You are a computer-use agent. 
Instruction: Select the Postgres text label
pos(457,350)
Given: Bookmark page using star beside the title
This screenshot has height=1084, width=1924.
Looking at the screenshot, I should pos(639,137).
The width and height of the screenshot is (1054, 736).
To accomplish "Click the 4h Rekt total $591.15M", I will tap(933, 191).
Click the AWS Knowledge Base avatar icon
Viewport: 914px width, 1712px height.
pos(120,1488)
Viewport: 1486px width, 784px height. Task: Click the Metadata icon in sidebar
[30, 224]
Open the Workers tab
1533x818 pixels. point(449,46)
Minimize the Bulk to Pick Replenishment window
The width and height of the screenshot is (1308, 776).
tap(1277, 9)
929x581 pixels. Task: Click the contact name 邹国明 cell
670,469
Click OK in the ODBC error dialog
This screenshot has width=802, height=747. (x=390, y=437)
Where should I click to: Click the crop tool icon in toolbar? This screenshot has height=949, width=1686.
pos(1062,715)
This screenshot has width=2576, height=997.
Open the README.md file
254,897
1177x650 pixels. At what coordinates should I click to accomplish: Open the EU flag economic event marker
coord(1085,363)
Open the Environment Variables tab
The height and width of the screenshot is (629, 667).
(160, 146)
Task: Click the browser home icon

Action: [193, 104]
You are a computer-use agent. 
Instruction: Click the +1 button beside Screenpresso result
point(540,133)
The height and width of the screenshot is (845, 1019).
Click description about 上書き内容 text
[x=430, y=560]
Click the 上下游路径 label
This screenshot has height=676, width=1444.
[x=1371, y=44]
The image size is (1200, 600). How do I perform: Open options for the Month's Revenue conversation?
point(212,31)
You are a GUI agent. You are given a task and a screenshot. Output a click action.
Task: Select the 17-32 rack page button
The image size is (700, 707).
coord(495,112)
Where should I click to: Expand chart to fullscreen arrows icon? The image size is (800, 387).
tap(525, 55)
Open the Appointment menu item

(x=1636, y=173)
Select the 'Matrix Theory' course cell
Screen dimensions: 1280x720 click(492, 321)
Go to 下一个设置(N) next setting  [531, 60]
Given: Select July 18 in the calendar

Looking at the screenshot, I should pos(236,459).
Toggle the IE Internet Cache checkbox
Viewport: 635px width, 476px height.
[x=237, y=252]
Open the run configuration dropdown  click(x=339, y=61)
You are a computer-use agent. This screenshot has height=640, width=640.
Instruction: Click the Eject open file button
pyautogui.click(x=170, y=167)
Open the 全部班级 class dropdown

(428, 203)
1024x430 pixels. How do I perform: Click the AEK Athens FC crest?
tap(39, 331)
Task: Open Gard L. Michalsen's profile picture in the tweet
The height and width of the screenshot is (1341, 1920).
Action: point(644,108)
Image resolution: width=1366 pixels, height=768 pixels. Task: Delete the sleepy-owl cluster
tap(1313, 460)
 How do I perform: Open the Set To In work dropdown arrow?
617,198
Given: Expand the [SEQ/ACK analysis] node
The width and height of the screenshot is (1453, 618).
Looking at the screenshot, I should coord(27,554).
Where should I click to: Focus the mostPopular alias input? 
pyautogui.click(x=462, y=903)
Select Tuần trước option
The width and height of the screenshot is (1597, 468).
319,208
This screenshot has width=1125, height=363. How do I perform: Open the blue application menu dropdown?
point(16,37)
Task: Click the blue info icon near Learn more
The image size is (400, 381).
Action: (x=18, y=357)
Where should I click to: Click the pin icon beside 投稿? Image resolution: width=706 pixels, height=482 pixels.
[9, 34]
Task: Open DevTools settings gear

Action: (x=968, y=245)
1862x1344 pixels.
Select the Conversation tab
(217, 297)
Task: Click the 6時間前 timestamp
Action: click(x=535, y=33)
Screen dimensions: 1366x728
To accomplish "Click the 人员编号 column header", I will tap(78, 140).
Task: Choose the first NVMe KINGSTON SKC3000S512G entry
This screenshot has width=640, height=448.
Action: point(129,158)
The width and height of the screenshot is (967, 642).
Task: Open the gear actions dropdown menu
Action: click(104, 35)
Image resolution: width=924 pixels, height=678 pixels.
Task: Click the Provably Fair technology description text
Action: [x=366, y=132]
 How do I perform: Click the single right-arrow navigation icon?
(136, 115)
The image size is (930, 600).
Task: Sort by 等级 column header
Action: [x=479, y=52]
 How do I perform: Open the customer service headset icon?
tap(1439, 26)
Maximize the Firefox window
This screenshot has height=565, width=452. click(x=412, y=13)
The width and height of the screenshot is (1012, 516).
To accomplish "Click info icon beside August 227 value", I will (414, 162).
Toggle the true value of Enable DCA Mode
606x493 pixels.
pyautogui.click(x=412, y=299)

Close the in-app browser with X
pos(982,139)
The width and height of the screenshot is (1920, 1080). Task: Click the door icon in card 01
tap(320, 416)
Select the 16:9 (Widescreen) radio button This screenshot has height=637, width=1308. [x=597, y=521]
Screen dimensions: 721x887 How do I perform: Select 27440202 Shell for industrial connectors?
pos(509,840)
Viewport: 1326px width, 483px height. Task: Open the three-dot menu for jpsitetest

Required work.
Copy out the part of the records above that begins with the line containing "Where should I click to: Focus" and ends with the line containing "Action: (x=18, y=357)", keeping every line unchanged.

Correct output.
Where should I click to: Focus the mostPopular alias input? 
pyautogui.click(x=462, y=903)
Select Tuần trước option
The width and height of the screenshot is (1597, 468).
319,208
This screenshot has width=1125, height=363. How do I perform: Open the blue application menu dropdown?
point(16,37)
Task: Click the blue info icon near Learn more
The image size is (400, 381).
Action: (x=18, y=357)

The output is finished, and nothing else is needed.